WHAT YOU NEED TO DO. The lines needed are those from the start of the records through the line holding "Viewport: 788px width, 441px height.", each copied exactly.

Stored items:
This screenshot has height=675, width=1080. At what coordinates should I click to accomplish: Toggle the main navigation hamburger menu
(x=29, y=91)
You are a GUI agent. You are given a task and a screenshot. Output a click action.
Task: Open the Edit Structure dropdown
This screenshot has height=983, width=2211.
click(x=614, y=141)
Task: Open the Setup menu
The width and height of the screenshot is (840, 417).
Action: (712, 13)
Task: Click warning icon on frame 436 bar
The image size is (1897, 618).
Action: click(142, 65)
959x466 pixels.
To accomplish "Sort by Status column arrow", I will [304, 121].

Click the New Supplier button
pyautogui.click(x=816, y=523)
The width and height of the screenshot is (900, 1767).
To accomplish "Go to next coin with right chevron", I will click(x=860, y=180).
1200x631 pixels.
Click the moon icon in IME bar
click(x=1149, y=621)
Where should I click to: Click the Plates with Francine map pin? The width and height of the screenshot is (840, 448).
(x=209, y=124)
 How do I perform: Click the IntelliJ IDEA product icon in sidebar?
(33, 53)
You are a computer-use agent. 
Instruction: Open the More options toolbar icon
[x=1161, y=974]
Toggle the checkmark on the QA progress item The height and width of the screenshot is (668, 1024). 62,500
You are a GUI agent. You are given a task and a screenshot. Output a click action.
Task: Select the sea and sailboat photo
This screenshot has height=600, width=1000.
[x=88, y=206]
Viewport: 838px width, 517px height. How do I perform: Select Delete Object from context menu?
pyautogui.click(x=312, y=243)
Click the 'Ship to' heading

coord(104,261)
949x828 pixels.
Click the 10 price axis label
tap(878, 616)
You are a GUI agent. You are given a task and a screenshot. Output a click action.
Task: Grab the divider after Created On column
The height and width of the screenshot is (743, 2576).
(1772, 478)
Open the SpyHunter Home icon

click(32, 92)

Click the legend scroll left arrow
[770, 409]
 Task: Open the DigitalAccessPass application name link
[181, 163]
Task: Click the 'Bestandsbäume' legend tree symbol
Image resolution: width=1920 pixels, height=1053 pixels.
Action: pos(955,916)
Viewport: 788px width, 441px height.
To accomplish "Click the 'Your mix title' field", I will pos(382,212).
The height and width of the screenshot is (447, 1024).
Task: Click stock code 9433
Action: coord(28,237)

PROBLEM SOLUTION.
This screenshot has height=675, width=1080. At what coordinates should I click to accomplish: Toggle the main navigation hamburger menu
(x=29, y=91)
You are a GUI agent. You are given a task and a screenshot. Output a click action.
Task: Open the Edit Structure dropdown
This screenshot has height=983, width=2211.
click(x=614, y=141)
Task: Open the Setup menu
The width and height of the screenshot is (840, 417).
Action: (712, 13)
Task: Click warning icon on frame 436 bar
The image size is (1897, 618).
Action: click(142, 65)
959x466 pixels.
To accomplish "Sort by Status column arrow", I will [304, 121].

Click the New Supplier button
pyautogui.click(x=816, y=523)
The width and height of the screenshot is (900, 1767).
To accomplish "Go to next coin with right chevron", I will click(x=860, y=180).
1200x631 pixels.
Click the moon icon in IME bar
click(x=1149, y=621)
Where should I click to: Click the Plates with Francine map pin? The width and height of the screenshot is (840, 448).
(x=209, y=124)
 How do I perform: Click the IntelliJ IDEA product icon in sidebar?
(33, 53)
You are a computer-use agent. 
Instruction: Open the More options toolbar icon
[x=1161, y=974]
Toggle the checkmark on the QA progress item The height and width of the screenshot is (668, 1024). 62,500
You are a GUI agent. You are given a task and a screenshot. Output a click action.
Task: Select the sea and sailboat photo
This screenshot has height=600, width=1000.
[x=88, y=206]
Viewport: 838px width, 517px height. How do I perform: Select Delete Object from context menu?
pyautogui.click(x=312, y=243)
Click the 'Ship to' heading

coord(104,261)
949x828 pixels.
Click the 10 price axis label
tap(878, 616)
You are a GUI agent. You are given a task and a screenshot. Output a click action.
Task: Grab the divider after Created On column
The height and width of the screenshot is (743, 2576).
(1772, 478)
Open the SpyHunter Home icon

click(32, 92)

Click the legend scroll left arrow
[770, 409]
 Task: Open the DigitalAccessPass application name link
[181, 163]
Task: Click the 'Bestandsbäume' legend tree symbol
Image resolution: width=1920 pixels, height=1053 pixels.
Action: pos(955,916)
Viewport: 788px width, 441px height.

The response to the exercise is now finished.